You're leaving out what happened at the end.  Unemployment soared in the late stages of the Weimer hyperinflation.

Certainly at the onset of such an inflation, people will do anything to find work (if it can be found.)  Their savings are evaporating before their eyes and they need to eat.  What choice do they have?  In the case of Weimar, they accepted wages that were falling in real terms because their savings were disappearing so quickly that they would starve if they didn't work.

Ultimately, the markets were so destabilized by hyperinflation that it made no sense to trade real goods for worthless currency.  Then the trading dried up.  Finally, the jobs dried up too.
melveyr wrote: With deflation you have unemployment. What is worse than idle labor? If economics is about allocating scarce  resources, than unemployment is a a terrible failure. Worse than any inflation.
I think you're assuming a relationship between inflation and employment that doesn't actually exist.

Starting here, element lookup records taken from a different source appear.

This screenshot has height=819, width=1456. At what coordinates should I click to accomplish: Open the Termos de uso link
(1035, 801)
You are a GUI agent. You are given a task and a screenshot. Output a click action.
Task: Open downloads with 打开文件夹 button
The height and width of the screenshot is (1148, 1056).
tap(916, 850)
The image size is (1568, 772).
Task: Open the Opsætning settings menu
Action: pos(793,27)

As I mentioned above, employment fell apart in Weimar's late stages.  As stone said, Zimbabwe's unemployment situation was also an unmitigated disaster (80%!).  The US in the 1970s saw high unemployment at the same time as high inflation.

On the other hand, the United States went through a net deflation throughout the Industrial Revolution, yet this was a time of great prosperity and overall extremely low unemployment.  And Japan didn't experience the high unemployment that's "supposed" to happen through a deflation.

Inflation is a much, much nastier beast than you give it credit for.